Wildcat Bullets will be back this summer!

Have faith, my friends, I have a very strong suspicion that the wheels are cranking very deliberately in the right direction........

Thumbs up if that's the case. I could use some 130 gr .257s, and some other unusual heavy for caliber bullets.
 
I have about 150 of the 142 gr HP RBBT 257 bullets that I will never use if there is a Kirby Allen customer with a 257 AM who needs them let me know. The price will be reasonable.

I have already sold them once and bought them back being as the guy did not need them afterall. I was just going to keep them squirreled away in case my lifetime supply of 130 gr HP RBBTs should run out before my barrel.
 
I have about 150 of the 142 gr HP RBBT 257 bullets that I will never use if there is a Kirby Allen customer with a 257 AM who needs them let me know. The price will be reasonable.

I have already sold them once and bought them back being as the guy did not need them afterall. I was just going to keep them squirreled away in case my lifetime supply of 130 gr HP RBBTs should run out before my barrel.

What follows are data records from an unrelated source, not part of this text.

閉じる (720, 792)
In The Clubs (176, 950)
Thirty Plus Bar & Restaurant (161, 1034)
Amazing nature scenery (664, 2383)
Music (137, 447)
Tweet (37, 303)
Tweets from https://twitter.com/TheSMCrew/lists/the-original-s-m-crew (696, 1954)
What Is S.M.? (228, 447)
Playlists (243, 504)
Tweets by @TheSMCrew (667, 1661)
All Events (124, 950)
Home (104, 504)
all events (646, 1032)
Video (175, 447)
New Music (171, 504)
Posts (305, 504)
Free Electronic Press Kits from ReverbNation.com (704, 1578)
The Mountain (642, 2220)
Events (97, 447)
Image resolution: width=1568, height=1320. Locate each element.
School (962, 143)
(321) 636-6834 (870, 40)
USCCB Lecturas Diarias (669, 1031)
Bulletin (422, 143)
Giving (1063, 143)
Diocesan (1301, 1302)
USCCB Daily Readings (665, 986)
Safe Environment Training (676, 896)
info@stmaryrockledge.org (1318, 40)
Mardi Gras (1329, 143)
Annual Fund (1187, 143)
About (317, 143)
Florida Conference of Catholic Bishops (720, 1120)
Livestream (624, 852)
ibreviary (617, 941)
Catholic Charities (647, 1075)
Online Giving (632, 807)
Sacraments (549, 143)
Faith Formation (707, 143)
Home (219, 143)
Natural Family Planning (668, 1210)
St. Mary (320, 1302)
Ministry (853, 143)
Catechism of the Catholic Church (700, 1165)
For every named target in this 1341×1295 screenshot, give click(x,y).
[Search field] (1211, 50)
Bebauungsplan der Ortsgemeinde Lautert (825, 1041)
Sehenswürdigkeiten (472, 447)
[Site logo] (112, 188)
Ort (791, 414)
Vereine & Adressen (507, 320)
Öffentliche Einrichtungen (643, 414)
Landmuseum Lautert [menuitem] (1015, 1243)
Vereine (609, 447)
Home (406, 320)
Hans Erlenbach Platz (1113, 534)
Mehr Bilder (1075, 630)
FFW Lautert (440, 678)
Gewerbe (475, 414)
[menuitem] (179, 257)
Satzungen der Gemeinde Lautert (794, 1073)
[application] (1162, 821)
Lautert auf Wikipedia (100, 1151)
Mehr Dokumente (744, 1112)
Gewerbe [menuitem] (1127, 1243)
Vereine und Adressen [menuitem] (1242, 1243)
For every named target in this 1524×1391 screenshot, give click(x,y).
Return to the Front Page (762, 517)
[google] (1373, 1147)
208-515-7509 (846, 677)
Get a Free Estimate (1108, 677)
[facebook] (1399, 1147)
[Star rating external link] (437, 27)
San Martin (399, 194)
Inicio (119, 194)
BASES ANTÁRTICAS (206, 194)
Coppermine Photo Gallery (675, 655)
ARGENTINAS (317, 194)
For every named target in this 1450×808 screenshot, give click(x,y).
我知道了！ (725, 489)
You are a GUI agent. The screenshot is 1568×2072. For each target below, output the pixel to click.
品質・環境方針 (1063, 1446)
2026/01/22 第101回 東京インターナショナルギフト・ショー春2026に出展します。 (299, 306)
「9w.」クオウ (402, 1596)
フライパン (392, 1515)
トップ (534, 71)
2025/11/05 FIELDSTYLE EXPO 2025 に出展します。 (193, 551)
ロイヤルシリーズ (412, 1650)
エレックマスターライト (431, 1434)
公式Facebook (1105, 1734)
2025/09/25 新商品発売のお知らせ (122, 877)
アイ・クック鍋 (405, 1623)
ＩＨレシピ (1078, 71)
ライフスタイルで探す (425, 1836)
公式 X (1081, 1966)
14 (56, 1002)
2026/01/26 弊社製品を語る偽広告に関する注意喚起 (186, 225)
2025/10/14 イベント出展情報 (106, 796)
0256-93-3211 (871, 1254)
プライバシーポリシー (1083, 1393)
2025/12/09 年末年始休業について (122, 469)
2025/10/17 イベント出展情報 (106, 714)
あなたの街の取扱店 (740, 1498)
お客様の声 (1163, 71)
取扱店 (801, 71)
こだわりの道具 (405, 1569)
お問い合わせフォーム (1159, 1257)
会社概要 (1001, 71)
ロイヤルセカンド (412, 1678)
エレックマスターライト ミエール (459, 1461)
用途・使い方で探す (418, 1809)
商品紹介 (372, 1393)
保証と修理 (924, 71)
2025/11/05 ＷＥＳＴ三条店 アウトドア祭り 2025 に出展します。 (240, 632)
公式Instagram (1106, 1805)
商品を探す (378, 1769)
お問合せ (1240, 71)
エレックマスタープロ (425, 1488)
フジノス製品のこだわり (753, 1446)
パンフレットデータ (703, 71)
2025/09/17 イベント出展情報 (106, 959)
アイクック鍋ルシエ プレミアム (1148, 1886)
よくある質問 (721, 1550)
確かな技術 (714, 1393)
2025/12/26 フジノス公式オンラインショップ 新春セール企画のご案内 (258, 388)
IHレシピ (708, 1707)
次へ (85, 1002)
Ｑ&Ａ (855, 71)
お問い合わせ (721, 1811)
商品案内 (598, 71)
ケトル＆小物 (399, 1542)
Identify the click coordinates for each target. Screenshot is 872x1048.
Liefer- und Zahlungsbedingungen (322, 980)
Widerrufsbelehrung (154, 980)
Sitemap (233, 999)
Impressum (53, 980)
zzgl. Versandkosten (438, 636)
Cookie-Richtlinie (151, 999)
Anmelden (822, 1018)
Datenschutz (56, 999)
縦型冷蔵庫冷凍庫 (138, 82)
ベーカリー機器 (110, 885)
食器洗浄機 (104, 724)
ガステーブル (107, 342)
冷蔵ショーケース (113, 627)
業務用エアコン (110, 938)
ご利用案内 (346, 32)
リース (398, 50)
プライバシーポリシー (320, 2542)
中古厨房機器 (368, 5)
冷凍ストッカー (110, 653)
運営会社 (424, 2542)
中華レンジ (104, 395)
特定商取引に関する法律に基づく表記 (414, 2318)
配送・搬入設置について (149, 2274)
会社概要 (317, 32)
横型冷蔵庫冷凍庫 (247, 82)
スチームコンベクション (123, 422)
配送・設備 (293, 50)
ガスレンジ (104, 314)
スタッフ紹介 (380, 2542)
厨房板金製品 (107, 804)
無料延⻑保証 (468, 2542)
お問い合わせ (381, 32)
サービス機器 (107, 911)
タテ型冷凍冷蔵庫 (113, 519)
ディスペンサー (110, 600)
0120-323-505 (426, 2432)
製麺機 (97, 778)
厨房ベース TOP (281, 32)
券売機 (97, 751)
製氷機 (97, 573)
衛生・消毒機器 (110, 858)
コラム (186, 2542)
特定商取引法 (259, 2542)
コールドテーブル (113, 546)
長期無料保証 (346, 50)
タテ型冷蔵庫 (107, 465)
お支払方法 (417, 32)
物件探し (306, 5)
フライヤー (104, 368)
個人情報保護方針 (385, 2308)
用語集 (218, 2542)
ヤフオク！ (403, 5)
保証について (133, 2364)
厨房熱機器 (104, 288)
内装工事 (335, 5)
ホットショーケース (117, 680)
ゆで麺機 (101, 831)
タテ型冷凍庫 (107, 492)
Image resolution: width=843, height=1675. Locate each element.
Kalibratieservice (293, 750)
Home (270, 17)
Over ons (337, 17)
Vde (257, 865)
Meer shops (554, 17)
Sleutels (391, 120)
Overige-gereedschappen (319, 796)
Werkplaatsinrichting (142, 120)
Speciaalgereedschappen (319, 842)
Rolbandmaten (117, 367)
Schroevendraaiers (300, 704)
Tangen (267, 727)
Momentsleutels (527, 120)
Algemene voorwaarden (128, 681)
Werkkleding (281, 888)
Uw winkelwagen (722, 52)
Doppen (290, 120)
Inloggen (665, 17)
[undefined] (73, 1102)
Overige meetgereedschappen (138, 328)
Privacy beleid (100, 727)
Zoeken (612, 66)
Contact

Thanks for posting. I'd take you up on these 142s pronto except my 25 RUM has a 10 twist barrel and I'm led to believe that 130s are about the maximum bullet weight that barrel will stabilize. That sound right? I'd love to buy them if I could stabilize them with my 10 twist.

I guess I could check with Fiftydriver and see if he thinks there's a ghost of a chance the 142s would stabilize at 25 RUM velocities...
 
PEI Rob,

Its not generally a shipping of finished product problem it was getting raw materials into Canada from US suppliers. Main problem was getting jackets reliably into Canada.

There were however several areas shipping bullets into the US that customs turned away.
 
Phorwath,

All I can say is that in my 257 AMs with 1-10 twist barrels, the 142 gr did not stabilize no matter how hard I drove them and believe me, I pushed them hard trying to make them work.

A 1-9 on the other hand worked very well in the one barrel I tested.
 
Thanks Kirby. From my experience, items leaving the US are not screened by the US, its Canada Customs looking for their cut. The normal issue is law abiding folks trying to follow the rules and do not or cannot ship north because of the paperwork. Some people will ship regardless, and it always goes through IF there is a price on the box so Canada customs gets something out of it. If there is no price, good luck. Doesn't matter if its a gift or warranty repair or whatever, put a price on it and pay "the man". Not sure why US Customs would deny a shipment into the US, perhaps they also want their cut?

My two basic rules: NEVER ship UPS and ALWAYS put a price in the box.